═════ FRAGMENTO SELECCIONADO ═════

I
Las cosas que temes en la noche son el ocultamiento de la noche.
Los ruiditos, los crujidos, la posibilidad de que alguien entre, de que alguien venza la cerradura, la posibilidad de un monstruo en el placard, o de que las sombras de vuelvan carne, o que la palabra de un muerto nos llame, o que las canillas viertan sangre, o que en la transparencia suave de la penumbra se distinga una mujer de blanco, flotando , o que ropa tirada sobre la cómoda cobre vida y ansíe venganza, o los pasos que se oyen en el piso de arriba, o que el viento cifre un mensaje mortal, o que el televisor se encienda de repente y de la luminosidad azul del interferencia alguien se aproxime, o algo agazapado en el balcón aguarda que apagues la luz, o que un insecto de infinita paciencia viva en tu almohada y te beba lentamente, o que el espejo se desincronice y no devuelva tus gestos, o que tu pareja, enajenada y en trance en mitad de la noche te apuñale, o que debajo de tu cama, acurrucado, alguien espera que entres en el sueño, o que etc.

═════ DATOS ═════

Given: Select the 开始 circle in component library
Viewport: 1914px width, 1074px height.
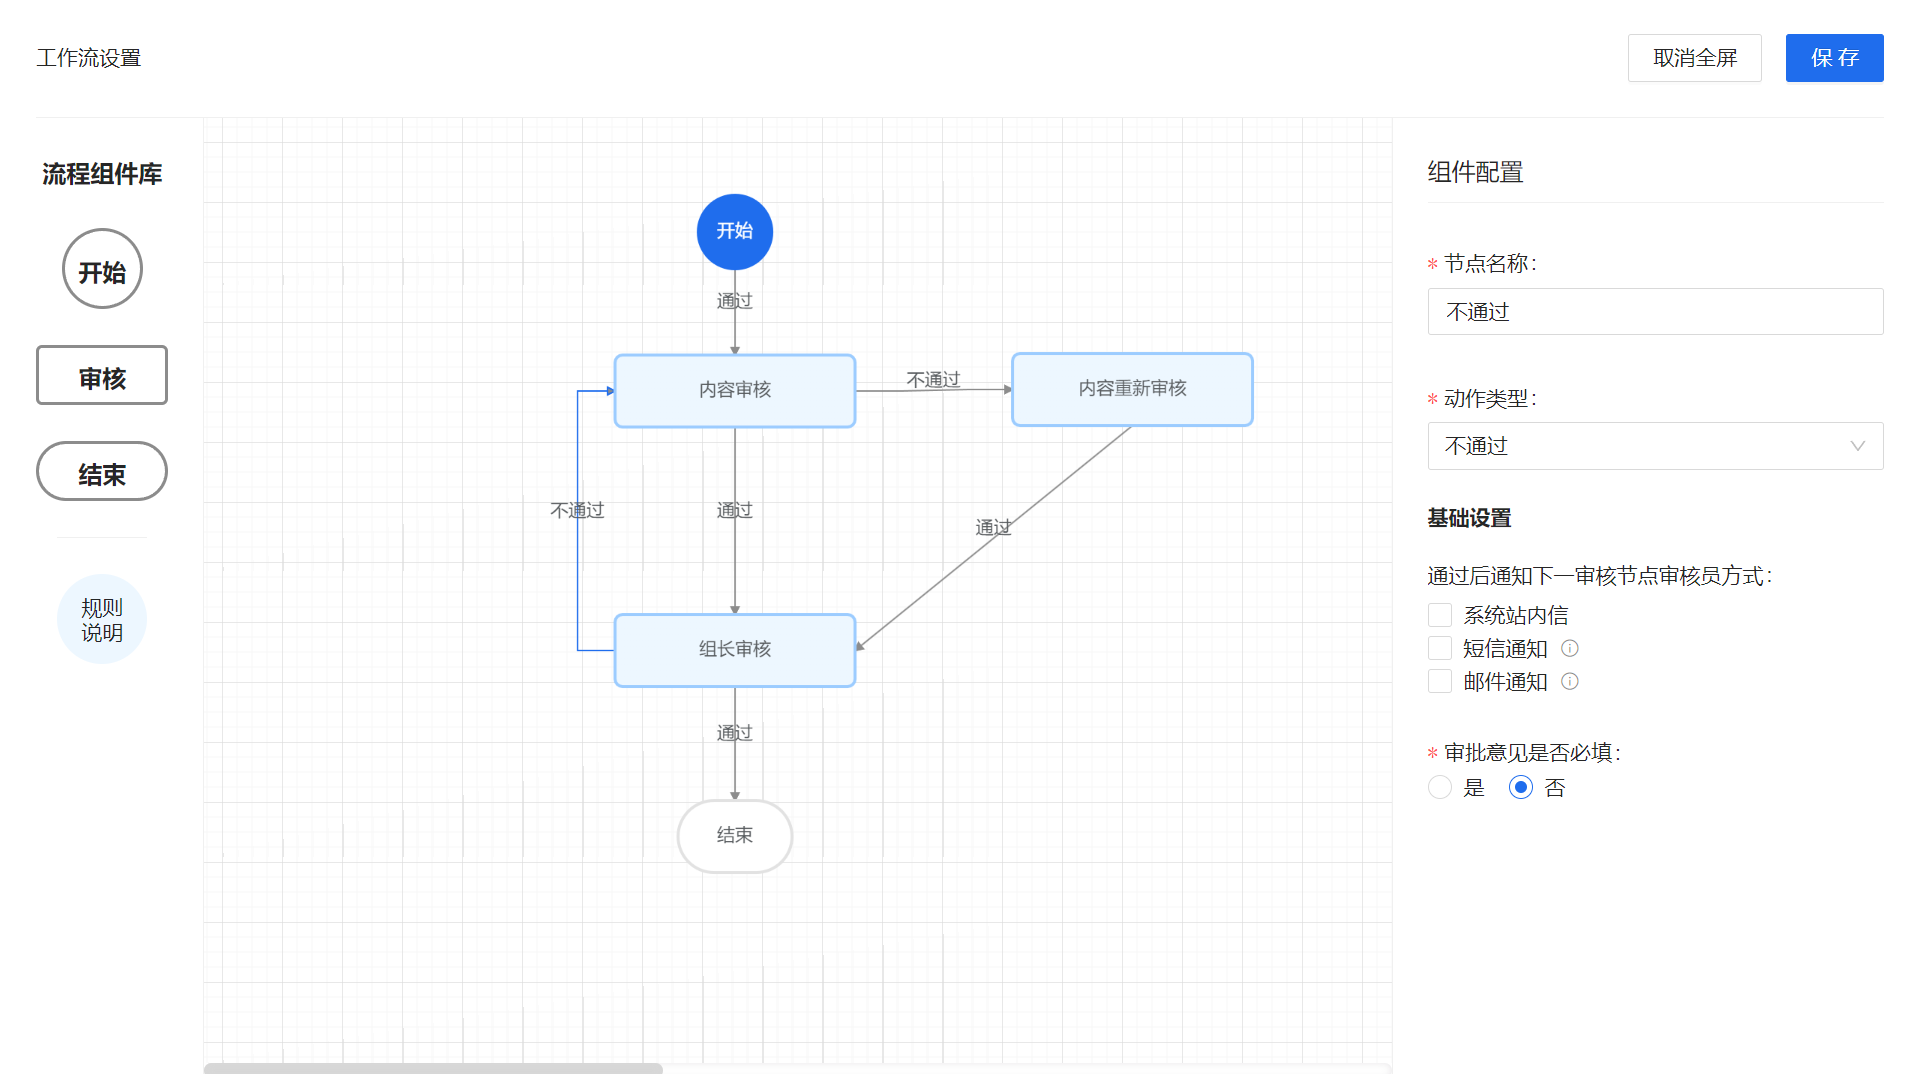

═════
═════ DATOS ═════

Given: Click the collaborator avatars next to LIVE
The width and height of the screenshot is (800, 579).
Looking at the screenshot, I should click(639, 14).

═════
═════ DATOS ═════

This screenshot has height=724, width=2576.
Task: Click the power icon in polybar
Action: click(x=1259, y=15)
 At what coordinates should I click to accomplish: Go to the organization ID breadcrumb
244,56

═════

• CONSIGNAS:
1. Enumera los objetos de la casa a los que el fragmento sobre los miedos nocturnos atribuye una conducta anormal propia, e indica qué haría cada uno.
2. Explica, a partir de la primera oración del fragmento sobre los miedos nocturnos, qué son las cosas que se temen en la noche y qué papel cumple la enumeración que sigue.
Las filas son un material aparte, sin relación con el fragmento.

• SOLUCIONES:
1.
- Las canillas: verterían sangre.
- La ropa tirada sobre la cómoda: cobraría vida y ansiaría venganza.
- El televisor: se encendería de repente.
- El espejo: se desincronizaría y no devolvería tus gestos.

2. Según el fragmento, las cosas que se temen en la noche son el ocultamiento de la noche. La larga enumeración posterior, desde los ruiditos y los crujidos hasta alguien acurrucado debajo de la cama, detalla esas cosas temidas.